- Fatima Hills Location within Syria

Highest point
- Coordinates: 33°08′28″N 36°05′03″E﻿ / ﻿33.1411203°N 36.0840375°E

Geography
- Location: Southwestern Syria

= Fatima Hills =

Hills in Quneitra, Syria

Fatima Hills (تلال فاطمة) (Note: Sometimes written as "تلول فاطمة") are a series of strategic hills located in southwestern Syria, overseeing borders of the Israeli-occupied Golan Heights. The hills hold significant military and religious importance and have been the focus of various regional conflicts.

== Location and geography ==
The Fatima Hills are situated approximately 15 kilometers from the borders of the Golan Heights. They are strategically located, providing a commanding view of the surrounding area, making them one of the most important military vantage points in southern Syria.

== Strategic and religious significance ==
The Fatima Hills hold dual significance:
- Religious Importance: The hills are linked to religious narratives associated with Fatima al-Zahra', the daughter of the Prophet Muhammad. Some traditions claim she passed through these hills, giving them symbolic importance for certain groups.
- Military Importance: Due to their elevation and location, the Fatima Hills are considered a critical strategic point for military operations in southern Syria.

== History ==
=== Pre-2011 ===
Before the Syrian civil war, the Fatima Hills had a known military presence. Reports indicate that the Iranian Islamic Revolutionary Guard Corps fortified the area between 2004 and 2006 with missile platforms and a helicopter landing pad. Syrian military officials frequently inspected the site during that period.

=== Post-2011 ===
During the Syrian Civil War, the Fatima Hills became a key site for Iranian-backed militias. In February 2015, Liwa Fatemiyoun seized control of the hills after battles with opposition forces.
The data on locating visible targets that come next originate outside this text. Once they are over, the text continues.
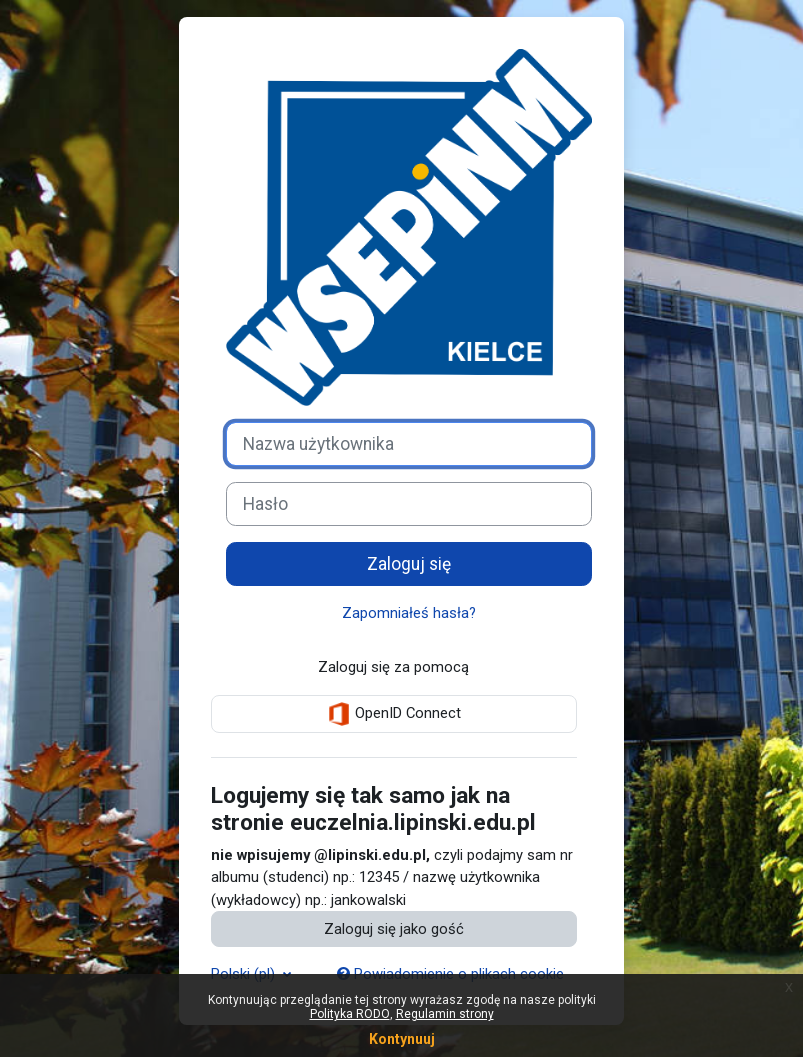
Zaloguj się (409, 564)
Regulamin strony (445, 1014)
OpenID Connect (394, 714)
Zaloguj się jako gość (394, 929)
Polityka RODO (350, 1014)
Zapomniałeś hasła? (409, 613)
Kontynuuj (402, 1039)
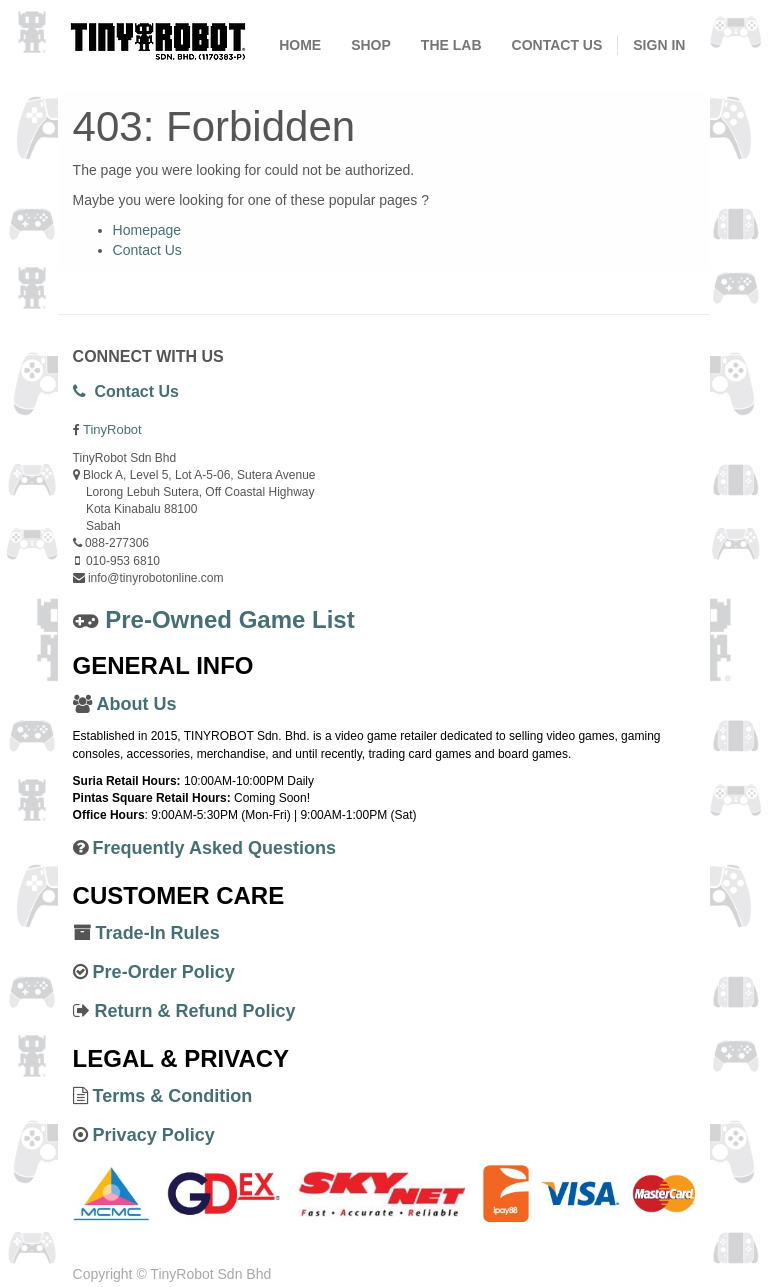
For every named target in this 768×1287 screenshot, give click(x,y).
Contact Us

The hills served as a base for several militias, including:
- Hezbollah
- Liwa Fatemiyoun
- Harakat Hezbollah al-Nujaba
- The Mahdi Shiraz Missile Division

These groups used the Fatima Hills as a command center for regional military operations.

=== Role in the Syrian-Israeli conflict ===
The hills' proximity to the Golan Heights has made them a focal point of tensions between Syria and Israel. Israeli airstrikes frequently targeted the area to disrupt Iranian military activity. The site also includes an abandoned Israeli military hospital from the Six-Day War in 1967, which was later repurposed by Iranian forces as a military facility.

=== 2018 Reconciliation agreement ===
In July 2018, a reconciliation agreement was reached in southern Syria, brokered by Russia and Israel. As part of the agreement, Iranian and Hezbollah forces were required to withdraw 52 kilometers away from the Golan Heights. Despite this, they maintained a presence in the Fatima Hills due to its strategic importance.

At the time, the Syrian government, with support from Iran, fortified the Fatima Hills by constructing new defensive positions and establishing a medical facility for military personnel. Advanced missile systems, such as "Zelzal" missiles, were also deployed in the area under the oversight of Hezbollah commanders.

== Current status ==
In November 2024, Hezbollah completed its withdrawal from the Fatima Hills and relocated to southern Lebanon. The move was likely motivated by concerns over potential Israeli strikes targeting the area.

During the fall of the Assad regime, all Iranian forces and Iranian-backed militias were withdrawn from Syria.